Passage
━━━━━━━━

Unnamed: 0,text,score,kfold
0,> The difference in average earnings between m...,-0.083,0
1,"The myth is that the ""gap"" is entirely based o...",-0.022,0
2,[deleted],0.167,4
3,The assertion is that women get paid less for ...,-0.146,1
4,You said in the OP that's not what they're mea...,-0.083,2


# Dataset

In [19]:
class JDataset(Dataset):
    def __init__(self, df, tokenizer, max_length):
        
        self.df = df
        self.max_len = max_length
        self.tokenizer = tokenizer
        self.text = df['text'].values
        self.score = df['score']
        
    def __len__(self):
        return len(self.df)
    
    def __getitem__(self, index):
        text = self.text[index]
        inputs = self.tokenizer.encode_plus(text, truncation = True,
                                            add_special_tokens = True, 
                                            max_length = self.max_len,
                                            padding = 'max_length')
        
        ids = inputs['input_ids']
        mask = inputs['attention_mask']
        target = self.score[index]
        
        return {'ids' : torch.tensor(ids, dtype = torch.long), 
                'mask' : torch.tensor(mask, dtype = torch.long),
                'target' : torch.tensor(target, dtype = torch.float)
               }


# prepare_loader Function

In [20]:
def prepare_loaders(fold):
    
    df_train = df[df.kfold != fold].reset_index(drop = True)
    df_valid = df[df.kfold == fold].reset_index(drop = True)
    
    train_dataset = JDataset(df_train, tokenizer = CONFIG['tokenizer'], max_length = CONFIG['max_length'])
    valid_dataset = JDataset(df_valid, tokenizer = CONFIG['tokenizer'], max_length = CONFIG['max_length'])
    
    train_loader = DataLoader(train_dataset, 
                              batch_size = CONFIG['train_batch_size'],
                              num_workers = os.cpu_count(),
                              shuffle = True, 
                              pin_memory = True,
                              drop_last = True)
    
    valid_loader = DataLoader(valid_dataset, 
                              batch_size = CONFIG['train_batch_size'],
                              num_workers = os.cpu_count(),
                              shuffle = False,
                              pin_memory = True)
    
    return train_loader, valid_loader

# Model

In [21]:
class Model(nn.Module):
    
    def __init__(self, model_name):
        super().__init__()
        self.model = AutoModel.from_pretrained(model_name)
        self.dropout = nn.Dropout(p = 0.2)
        self.linear = nn.Linear(768, CONFIG['num_classes'])
#         self.sigmoid = nn.Sigmoid()
    
    def forward(self, ids, mask):
        model_out = self.model(input_ids = ids,
                               attention_mask = mask,
                               output_hidden_states = False)
        
        out = self.dropout(model_out[1])
        output = self.linear(out)
#         outputs = self.sigmoid(output)

━━━━━━━━

Entries supplied
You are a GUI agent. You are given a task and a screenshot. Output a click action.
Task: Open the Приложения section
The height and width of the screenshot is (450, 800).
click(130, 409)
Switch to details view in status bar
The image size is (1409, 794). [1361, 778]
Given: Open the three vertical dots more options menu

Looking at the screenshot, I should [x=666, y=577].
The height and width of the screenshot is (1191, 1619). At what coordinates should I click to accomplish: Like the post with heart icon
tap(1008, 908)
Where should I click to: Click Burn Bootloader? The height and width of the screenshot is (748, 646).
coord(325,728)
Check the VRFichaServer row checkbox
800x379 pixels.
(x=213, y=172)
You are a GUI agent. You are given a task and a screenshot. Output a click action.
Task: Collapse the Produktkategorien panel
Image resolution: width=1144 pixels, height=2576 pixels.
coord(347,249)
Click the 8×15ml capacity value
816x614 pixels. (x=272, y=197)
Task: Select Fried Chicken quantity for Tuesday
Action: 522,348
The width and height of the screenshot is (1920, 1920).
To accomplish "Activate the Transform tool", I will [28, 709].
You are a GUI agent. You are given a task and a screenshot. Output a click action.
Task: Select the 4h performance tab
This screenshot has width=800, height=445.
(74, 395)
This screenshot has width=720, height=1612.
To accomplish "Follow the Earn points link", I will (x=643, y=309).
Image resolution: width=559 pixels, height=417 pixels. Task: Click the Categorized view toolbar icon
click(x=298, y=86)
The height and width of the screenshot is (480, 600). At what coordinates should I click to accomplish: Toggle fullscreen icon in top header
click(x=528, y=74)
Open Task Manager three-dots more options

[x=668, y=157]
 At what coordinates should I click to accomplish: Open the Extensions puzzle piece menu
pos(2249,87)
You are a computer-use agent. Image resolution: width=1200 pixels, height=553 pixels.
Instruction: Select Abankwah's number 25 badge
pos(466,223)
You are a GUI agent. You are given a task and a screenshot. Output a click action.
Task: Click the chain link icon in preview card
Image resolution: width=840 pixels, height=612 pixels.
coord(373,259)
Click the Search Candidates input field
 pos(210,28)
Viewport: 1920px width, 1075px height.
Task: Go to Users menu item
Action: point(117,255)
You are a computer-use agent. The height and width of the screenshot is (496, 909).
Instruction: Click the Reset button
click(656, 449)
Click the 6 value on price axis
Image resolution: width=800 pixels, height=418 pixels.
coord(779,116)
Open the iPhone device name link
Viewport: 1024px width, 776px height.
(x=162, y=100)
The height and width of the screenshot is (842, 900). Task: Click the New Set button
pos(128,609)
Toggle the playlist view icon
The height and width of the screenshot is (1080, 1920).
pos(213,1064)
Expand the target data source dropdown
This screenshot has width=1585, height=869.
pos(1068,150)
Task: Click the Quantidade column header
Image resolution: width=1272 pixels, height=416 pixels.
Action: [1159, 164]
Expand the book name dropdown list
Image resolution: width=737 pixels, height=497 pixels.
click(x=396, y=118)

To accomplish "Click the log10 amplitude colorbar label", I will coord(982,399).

━━━━━━━━

Problem statement
Resume the notebook code for the text-scoring model from the point where it stops.

Expected output
        return output

# Loss Function

In [22]:
loss_fn = nn.MSELoss()
# loss_fn = nn.BCELoss()
# loss_fn= nn.BCEWithLogitsLoss()

# Train one Epoch Function

In [23]:
def train_one_epoch(model, optimizer, scheduler, dataloader, device, epoch):
    
    model.train()
    
    dataset_size = 0
    running_loss = 0.
    
    bar = tqdm(enumerate(dataloader), total = len(dataloader))
    
    for step, data in bar:
        
        ids = data['ids'].to(device, dtype = torch.long)
        mask = data['mask'].to(device, dtype = torch.long)
        
        targets = data['target'].to(device, dtype = torch.float)
        targets= targets.reshape(-1, 1)
        
        batch_size = ids.size(0)
        
        outputs = model(ids, mask)
        
        loss = loss_fn(outputs, targets)
        loss = loss / CONFIG['n_accumulate']
        loss.backward()
        
        if (step + 1) % CONFIG['n_accumulate'] == 0:
            optimizer.step()
            optimizer.zero_grad()
            
            if scheduler is not None:
                scheduler.step()
        
        running_loss += (loss.item() * batch_size)
        dataset_size += batch_size
        
        epoch_loss = running_loss / dataset_size
        bar.set_postfix(Epoch = epoch, Train_Loss = epoch_loss, LR = optimizer.param_groups[0]['lr'])
        
    gc.collect()
    
    return epoch_loss

# Validation Function

In [24]:
@torch.no_grad()
def valid_one_epoch(model, dataloader, device, epoch):
    
    model.eval()
    
    dataset_size = 0
    running_loss = 0.
    
    bar = tqdm(enumerate(dataloader), total = len(dataloader))
    
    for step, data in bar:
        
        ids = data['ids'].to(device, dtype = torch.long)
        mask = data['mask'].to(device, dtype = torch.long)
        
        targets = data['target'].to(device, dtype = torch.float)
        targets= targets.reshape(-1, 1)
        batch_size = ids.size(0)
        
        outputs = model(ids, mask)
#         outputs
        loss = loss_fn(outputs, targets)
        
        running_loss += (loss.item() * batch_size)
        dataset_size += batch_size
        
        epoch_loss = running_loss / dataset_size
        bar.set_postfix(Epoch = epoch, Train_Loss = epoch_loss, LR = optimizer.param_groups[0]['lr'])
        
    gc.collect()
    
    return epoch_loss

# Run Training Function

In [25]:
def run_training(model, optimizer, scheduler, device, num_epochs, fold):
    
    if torch.cuda.is_available():
        print(f"Using GPU: {torch.cuda.get_device_name()}")
        print()
        
    start = time.time()
    best_model_wts = copy.deepcopy(model.state_dict())
    best_epoch_loss = np.inf
    history = defaultdict(list)
    
    for epoch in range(1, num_epochs + 1):
        gc.collect()
        train_epoch_loss = train_one_epoch(model, optimizer, scheduler, dataloader = train_loader, device = CONFIG['device'], epoch = epoch)
        valid_epoch_loss = valid_one_epoch(model, dataloader = valid_loader, device = CONFIG['device'], epoch = epoch)
        
        history['Train Loss'].append(train_epoch_loss)
        history['Valid Loss'].append(valid_epoch_loss)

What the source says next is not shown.